Mais dados, maior capacidade de análise

O avanço da IA no mercado de capitais acompanha o crescimento da quantidade de informações monitoradas. Segundo o estudo, o volume processado na principal base de ofertas do mercado listado aumentou 36% nos últimos dois anos.

A BSM também opera o MC²D (Monitoramento Conjunto Contínuo de Dados), que reúne 851 campos de informação distribuídos em 93 layouts padronizados. O volume de dados recebidos por essa estrutura cresceu mais de 370% nos últimos anos, abrangendo cerca de 15 mil arquivos processados.

Diante desse cenário, a supervisão começa a migrar de modelos predominantemente reativos para uma atuação mais contínua e preditiva.

A tecnologia, porém, não elimina a necessidade de especialistas. A proposta é combinar algoritmos, automação e análise de dados com conhecimento técnico e governança.

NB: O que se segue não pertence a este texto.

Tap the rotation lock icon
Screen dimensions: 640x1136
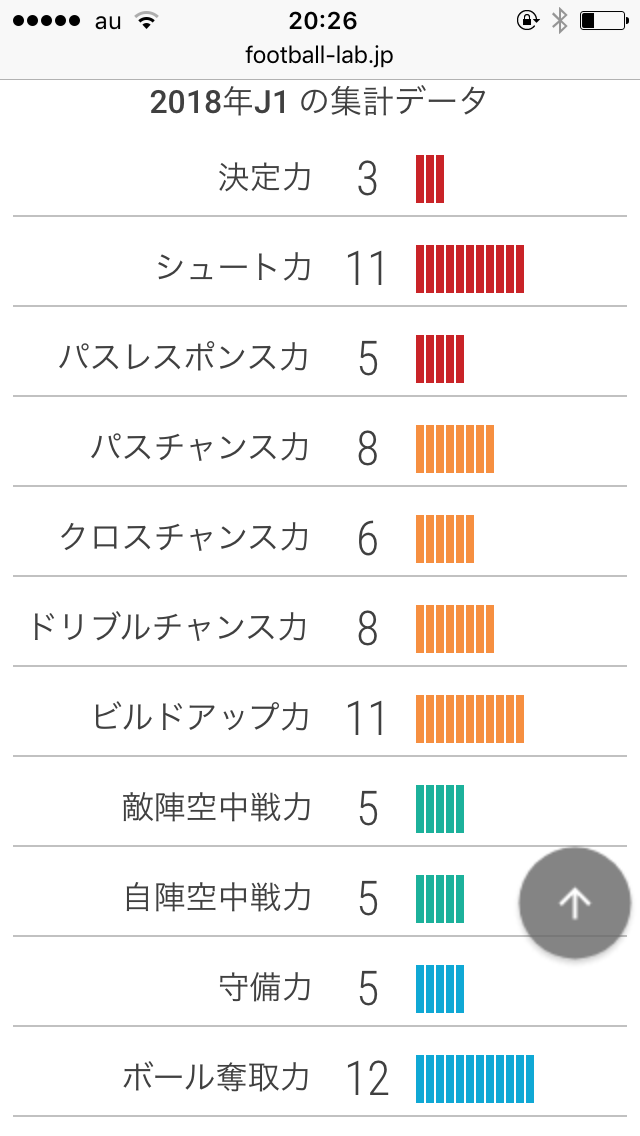coord(526,21)
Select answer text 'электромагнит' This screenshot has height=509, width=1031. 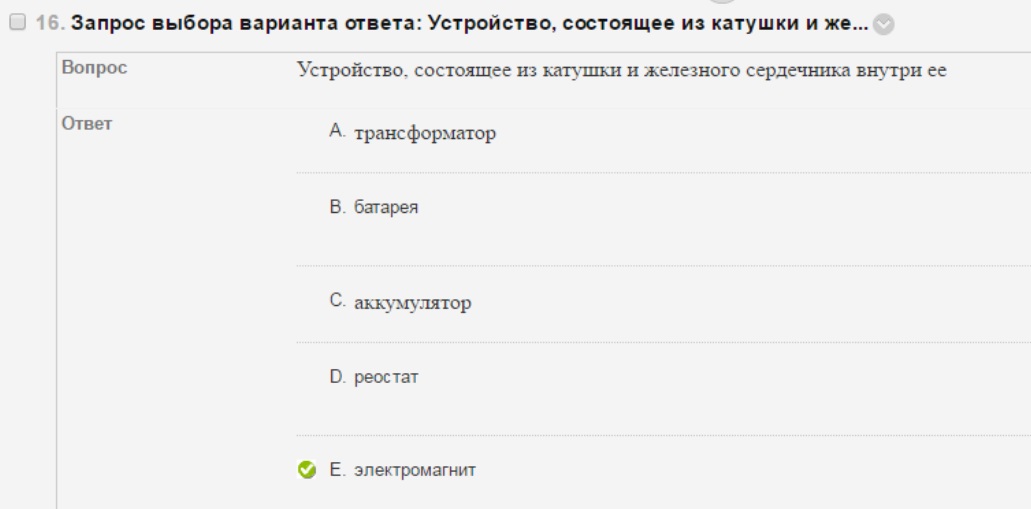[x=415, y=470]
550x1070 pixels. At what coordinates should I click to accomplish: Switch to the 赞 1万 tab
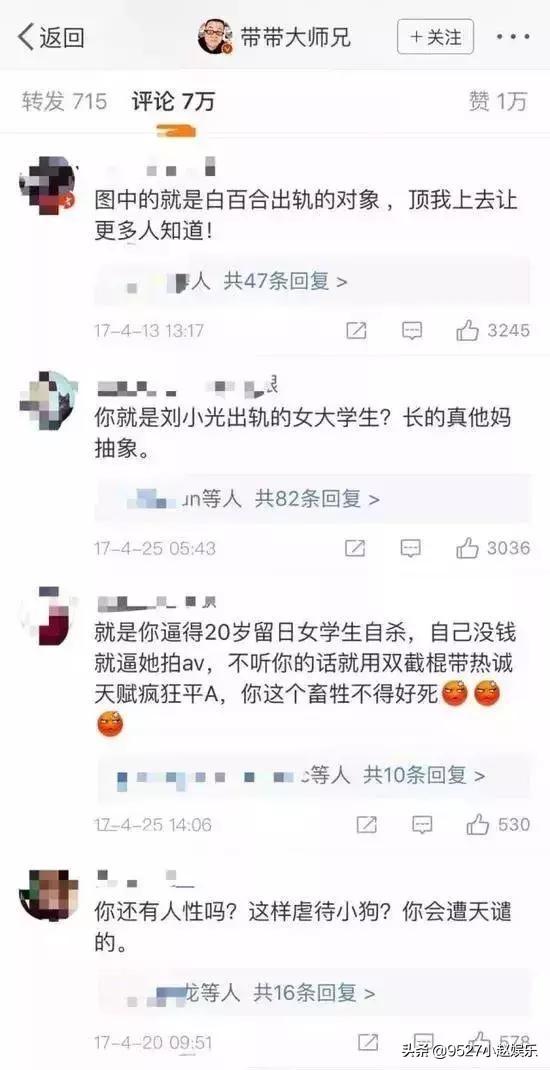pyautogui.click(x=497, y=101)
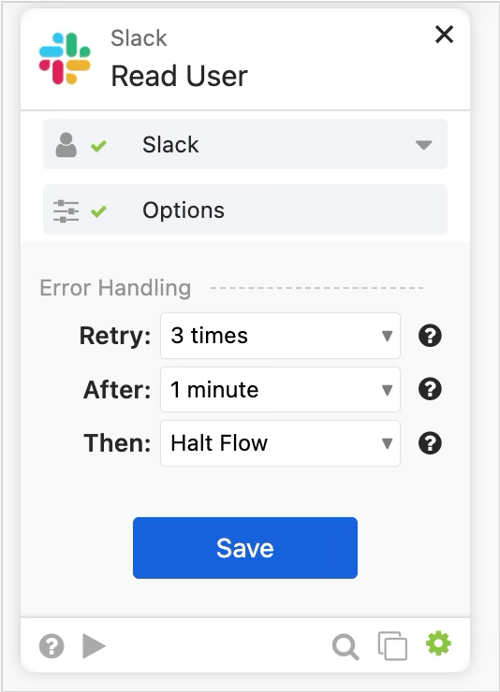Screen dimensions: 500x692
Task: Click the duplicate card copy icon
Action: click(392, 646)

“Estamos migrando de modelos predominantemente reativos para uma supervisão preditiva cada vez mais contínua, baseada em dados, automação e inteligência analítica”, afirma Demarco.

Com isso, a IA no mercado de capitais passa a ocupar um papel estratégico não apenas nas operações e investimentos, mas também nos bastidores, ajudando a fortalecer a integridade e a eficiência do mercado.